Governar é definir origem e destino de verbas

Ao tirar a poeira da briga entre interesses de mais pobres e os dos mais ricos, o governo, ainda que de maneira improvisada, ameaça reabilitar o sentido da política num país em que, historicamente, recursos públicos sempre foram apropriados por setores privilegiados.

Por Fernando Molica

Ministro da Fazenda, Fernando Haddad ressalta que sistema tributário favorece os mais ricos

A reação petista à crise com o Congresso reabre a possibilidade de o país voltar a discutir política além do rame-rame da guerra de torcidas. Governar é estabelecer prioridades relacionadas a verbas públicas, sua arrecadação e aplicação — o resto funciona como aqueles adereços de mão usados em alas de escolas de samba, servem apenas para criar efeitos visuais.

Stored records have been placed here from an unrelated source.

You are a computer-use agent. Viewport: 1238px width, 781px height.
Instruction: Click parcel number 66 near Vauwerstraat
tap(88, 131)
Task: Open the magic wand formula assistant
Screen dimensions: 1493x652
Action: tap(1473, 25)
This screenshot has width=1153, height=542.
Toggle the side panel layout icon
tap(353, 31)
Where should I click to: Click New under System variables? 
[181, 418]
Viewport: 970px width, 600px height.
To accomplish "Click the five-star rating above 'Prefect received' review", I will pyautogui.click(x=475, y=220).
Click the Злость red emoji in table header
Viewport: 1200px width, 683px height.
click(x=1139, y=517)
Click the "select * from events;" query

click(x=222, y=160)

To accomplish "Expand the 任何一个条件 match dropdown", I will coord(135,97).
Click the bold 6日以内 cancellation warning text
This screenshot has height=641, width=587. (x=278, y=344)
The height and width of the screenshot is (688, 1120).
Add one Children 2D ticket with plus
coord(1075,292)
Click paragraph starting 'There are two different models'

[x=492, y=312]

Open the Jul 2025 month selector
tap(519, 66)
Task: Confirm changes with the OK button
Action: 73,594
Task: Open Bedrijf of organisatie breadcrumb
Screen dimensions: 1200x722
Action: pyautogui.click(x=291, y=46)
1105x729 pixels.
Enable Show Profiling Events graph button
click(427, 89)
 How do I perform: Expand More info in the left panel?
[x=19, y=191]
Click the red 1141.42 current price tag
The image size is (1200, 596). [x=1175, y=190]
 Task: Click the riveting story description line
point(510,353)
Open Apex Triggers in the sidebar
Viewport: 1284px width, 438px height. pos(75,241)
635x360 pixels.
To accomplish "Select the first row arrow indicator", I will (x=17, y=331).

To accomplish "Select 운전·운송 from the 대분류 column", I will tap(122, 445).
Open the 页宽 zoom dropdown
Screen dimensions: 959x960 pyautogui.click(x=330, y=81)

Ao tirar a poeira da briga entre interesses de mais pobres e os dos mais ricos, o governo, ainda que de maneira improvisada, ameaça reabilitar o sentido da política num país em que, historicamente, recursos públicos sempre foram apropriados por setores privilegiados.

Trata-se de uma conversa que ajuda a demolir até mesmo arautos do liberalismo que tanto pregam o Estado mínimo; na prática, advogam que isso ocorra apenas para os outros.

Nosso sistema de arrecadação de impostos que prioriza o consumo, e não a renda. O mecanismo joga pra escanteio o princípio básico de que, numa sociedade, ricos pagam mais impostos do que pobres, o que se dá, principalmente, pela taxação de renda; quem ganha mais, paga mais. A lógica de tributar o consumo pune o pobre, que paga por uma caneta Bic ou por um computador os mesmos impostos que os cobrados dos tais moradores da cobertura.

O sistema brasileiro consegue dar a cambalhota de privilegiar quem já tem mais: o pesado desconto na fonte é feito sobre o salário de quem é empregado, mas alivia o patrão, que costuma ter nos dividendos de suas empresas a maior fonte de renda — e estes valores não são tributados.

O mecanismo permite aos que pagam planos de saúde ou consultas médicas abaterem esses custos de seu imposto de renda: o sujeito que limpa o banheiro da clínica ou do hospital contribui, com seus impostos, para pagar as despesas de quem utiliza os serviços desses estabelecimentos.

Grandes hospitais e universidades particulares pertencentes a entidades sem fins lucrativos — geralmente ligados a entidades religiosas ou beneficentes — não precisam recolher ao INSS os 20% referentes à suas folhas de pagamento. Mas seus funcionários se aposentarão normalmente - os demais contribuintes, pessoas físicas ou jurídicas, é que vão bancar seus rendimentos.

Mas nem todas as empresas contribuem, já que o Congresso renovou a chamada desoneração de 17 setores, um nome de viés positivo que traduz a isenção de boa parte do que esse grupo deveria pagar à Previdência. No ano passado, isso onerou em R$ 19 bilhões o resto da população: o valor que representa quase a metade do que o governo pretende arrecadar, em 2025, com o aumento do IOF.

No total, este ano as isenções fiscais, chamados gastos tributários, deverão custar R$ 500 bilhões, meio trilhão de reais. Entre os grandes beneficiados estão optantes pelo Simples, empresas sediadas na Zona Franca de Manaus, produtoras de eventos, o agronegócio (só para registrar, a Lei de Incentivo à Cultura, conhecida como Lei Rouanet, representa 0,6% desse valor).

É lícito que a sociedade decida incentivar este ou aquele setor, que resolva, por exemplo, diminuir ou mesmo zerar impostos de alimentos básicos e de medicamentos, mas essa discussão precisa ser feita às claras e com honestidade. Na prática, ganha quem tem mais poder e lobby, as exceções incluídas na reforma tributária aprovada pelo Congresso reafirmam isso: haverá subsídio até para plano de saúde de pets. Integrantes de 18 categorias profissionais pagarão menos impostos na prestação de serviços. Assim, engenheiros e arquitetos pagarão um percentual menor que mestre de obras e pedreiros.

É difícil prever se o governo vai mesmo bancar o discurso de estabelecimento de um mínimo de justiça tributária, Lula sempre passou longe dessa briga. Agora, a situação é outra: com muito menos dinheiro no cofre, emparedado pelo Congresso e com olhos em 2026, sabe que precisa jogar mais pesado, deixar de lado os adereços de mão e se concentrar em quesitos como bateria, evolução e harmonia — decisivos na disputa.